At first I wanted to put in the saw on the short side, but that would have made for more sewing work and increased material consumption. As a Swabian my genes force me to be very thrifty. Slipping in on the long side had the benefit of using the bottom trouser leg without any modification at all. The leg tapers slightly and gets wider and wider the more up you go. At the bottom it’s not as extreme as at the top.

The bag is made of two layers of cloth for extra durability. The double layers help to hide the inner two metal snap fastener counter parts, so the saw blade doesn’t get scratched. Not a big concern, but why not doing it, literally no added efforts were needed. Also I reckon it cuts off the metal on metal clinking sounds.

The only downside I noticed right after I pressed in the receiving ends of the snap fasteners is that the flap overhangs the bag by quite a lot. I fear that’s not really user-friendly. Oh well. Maybe I will fold it shorter and sew it on. Let’s see. The main purpose is to keep the folding saw closed, it only locks in two open positions.

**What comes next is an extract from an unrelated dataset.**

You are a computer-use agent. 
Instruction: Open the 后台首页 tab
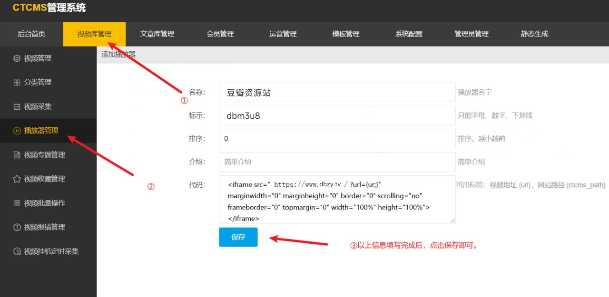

Two buttons would have done the trick, with three I went a bit overkill. In fact the one in the middle is nearly sufficient. Not quite, but very close. But overkill is a bit my motto. The sides making up the bag are sewed together with like five stitch rows. As said in the introduction, the flap on the hand needs some more love.

Oh, and if I had made it in a vertical orientation I would have had the bonus of adding a belt loop and carrying it right along me. In the horizontal layout that’s not possible at all. The jeans cloth is too flimsy, the saw will immediately fall out if I open the middle button. It’s not ridgid enough. Anyways, I call it a success in my books so far. Definitely had some fun.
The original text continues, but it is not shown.